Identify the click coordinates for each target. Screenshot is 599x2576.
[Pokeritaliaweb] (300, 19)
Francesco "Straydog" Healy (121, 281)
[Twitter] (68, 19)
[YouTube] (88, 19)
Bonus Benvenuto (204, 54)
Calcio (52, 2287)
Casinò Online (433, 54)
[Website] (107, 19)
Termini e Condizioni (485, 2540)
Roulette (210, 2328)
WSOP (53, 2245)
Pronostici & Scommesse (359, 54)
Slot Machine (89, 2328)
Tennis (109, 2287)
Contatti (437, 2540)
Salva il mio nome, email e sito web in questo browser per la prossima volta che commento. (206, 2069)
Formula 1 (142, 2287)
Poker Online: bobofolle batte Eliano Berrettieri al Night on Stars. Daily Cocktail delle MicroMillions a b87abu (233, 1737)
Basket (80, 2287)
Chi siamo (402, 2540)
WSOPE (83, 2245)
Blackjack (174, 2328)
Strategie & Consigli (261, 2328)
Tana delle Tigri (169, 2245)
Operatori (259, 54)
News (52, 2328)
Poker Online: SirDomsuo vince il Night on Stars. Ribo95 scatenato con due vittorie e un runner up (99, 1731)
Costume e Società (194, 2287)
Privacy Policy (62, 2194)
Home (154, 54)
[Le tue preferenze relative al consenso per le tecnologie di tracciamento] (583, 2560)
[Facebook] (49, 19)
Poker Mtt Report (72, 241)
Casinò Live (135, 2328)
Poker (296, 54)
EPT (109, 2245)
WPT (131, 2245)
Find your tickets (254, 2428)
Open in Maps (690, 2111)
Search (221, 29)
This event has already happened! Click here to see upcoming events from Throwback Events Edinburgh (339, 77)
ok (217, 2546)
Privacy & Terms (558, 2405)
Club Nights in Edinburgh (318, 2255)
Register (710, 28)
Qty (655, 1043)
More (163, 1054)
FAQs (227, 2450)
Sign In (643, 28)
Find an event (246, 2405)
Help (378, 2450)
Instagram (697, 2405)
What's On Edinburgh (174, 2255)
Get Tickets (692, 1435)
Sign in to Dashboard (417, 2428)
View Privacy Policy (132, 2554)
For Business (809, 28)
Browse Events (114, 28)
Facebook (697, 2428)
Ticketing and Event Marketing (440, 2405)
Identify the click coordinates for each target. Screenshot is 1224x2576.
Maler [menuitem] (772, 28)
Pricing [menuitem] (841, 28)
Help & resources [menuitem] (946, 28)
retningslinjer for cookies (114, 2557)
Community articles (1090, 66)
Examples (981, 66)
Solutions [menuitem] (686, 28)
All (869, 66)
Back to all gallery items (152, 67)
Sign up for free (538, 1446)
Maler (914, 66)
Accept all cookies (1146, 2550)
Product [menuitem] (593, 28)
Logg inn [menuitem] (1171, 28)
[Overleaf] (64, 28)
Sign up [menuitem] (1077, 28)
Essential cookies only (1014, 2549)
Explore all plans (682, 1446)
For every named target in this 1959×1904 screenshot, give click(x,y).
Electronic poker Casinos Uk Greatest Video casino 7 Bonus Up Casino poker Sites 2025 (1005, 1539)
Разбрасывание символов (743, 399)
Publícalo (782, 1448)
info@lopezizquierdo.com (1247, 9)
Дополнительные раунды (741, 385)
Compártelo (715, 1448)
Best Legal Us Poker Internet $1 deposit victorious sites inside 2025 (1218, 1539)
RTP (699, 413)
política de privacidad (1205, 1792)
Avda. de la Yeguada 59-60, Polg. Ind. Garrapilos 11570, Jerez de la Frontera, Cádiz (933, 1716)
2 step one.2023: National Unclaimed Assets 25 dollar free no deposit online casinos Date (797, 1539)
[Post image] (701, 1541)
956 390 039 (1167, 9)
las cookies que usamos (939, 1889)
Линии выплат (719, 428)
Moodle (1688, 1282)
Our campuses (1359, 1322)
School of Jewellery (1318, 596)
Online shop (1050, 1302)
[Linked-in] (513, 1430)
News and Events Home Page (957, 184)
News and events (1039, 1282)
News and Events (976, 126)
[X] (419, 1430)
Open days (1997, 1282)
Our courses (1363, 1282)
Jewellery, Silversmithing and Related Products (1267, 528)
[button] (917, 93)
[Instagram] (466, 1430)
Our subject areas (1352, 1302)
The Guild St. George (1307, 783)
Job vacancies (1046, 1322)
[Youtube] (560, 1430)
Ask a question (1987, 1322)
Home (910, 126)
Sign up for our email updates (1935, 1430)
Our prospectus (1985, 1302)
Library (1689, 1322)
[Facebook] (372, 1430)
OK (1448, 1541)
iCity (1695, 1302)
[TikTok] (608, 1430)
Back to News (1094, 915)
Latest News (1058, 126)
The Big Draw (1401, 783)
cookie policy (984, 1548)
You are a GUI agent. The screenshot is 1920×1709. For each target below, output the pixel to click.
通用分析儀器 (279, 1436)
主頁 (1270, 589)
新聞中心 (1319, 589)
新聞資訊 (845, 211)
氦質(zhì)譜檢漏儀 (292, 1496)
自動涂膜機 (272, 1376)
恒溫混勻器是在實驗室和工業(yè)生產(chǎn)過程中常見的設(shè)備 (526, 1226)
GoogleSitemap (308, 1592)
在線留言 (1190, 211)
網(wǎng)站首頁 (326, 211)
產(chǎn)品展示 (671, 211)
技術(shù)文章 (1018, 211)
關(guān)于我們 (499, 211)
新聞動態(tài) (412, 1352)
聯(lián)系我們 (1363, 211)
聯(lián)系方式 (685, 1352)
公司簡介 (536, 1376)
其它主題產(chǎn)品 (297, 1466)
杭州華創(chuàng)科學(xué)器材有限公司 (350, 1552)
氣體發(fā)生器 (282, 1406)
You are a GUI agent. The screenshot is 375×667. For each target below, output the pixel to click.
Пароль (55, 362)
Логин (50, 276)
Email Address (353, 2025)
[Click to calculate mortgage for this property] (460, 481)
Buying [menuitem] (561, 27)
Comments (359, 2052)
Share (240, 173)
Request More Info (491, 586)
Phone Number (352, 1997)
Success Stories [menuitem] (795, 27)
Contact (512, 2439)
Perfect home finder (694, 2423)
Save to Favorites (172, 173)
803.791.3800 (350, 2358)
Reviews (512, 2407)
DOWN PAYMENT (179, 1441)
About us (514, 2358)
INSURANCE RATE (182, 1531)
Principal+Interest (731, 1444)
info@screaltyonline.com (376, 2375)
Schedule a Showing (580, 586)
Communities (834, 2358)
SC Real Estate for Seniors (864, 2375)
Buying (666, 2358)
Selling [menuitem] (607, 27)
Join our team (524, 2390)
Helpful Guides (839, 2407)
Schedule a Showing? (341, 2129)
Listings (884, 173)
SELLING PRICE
------------------------------
● Task objective:
Repeat exactly the lines from the line containing "Reviews (512, 2407)" through the last line of the records above, including both, and nothing else.

● Task output:
Reviews (512, 2407)
DOWN PAYMENT (179, 1441)
About us (514, 2358)
INSURANCE RATE (182, 1531)
Principal+Interest (731, 1444)
info@screaltyonline.com (376, 2375)
Schedule a Showing (580, 586)
Communities (834, 2358)
SC Real Estate for Seniors (864, 2375)
Buying (666, 2358)
Selling [menuitem] (607, 27)
Join our team (524, 2390)
Helpful Guides (839, 2407)
Schedule a Showing? (341, 2129)
Listings (884, 173)
SELLING PRICE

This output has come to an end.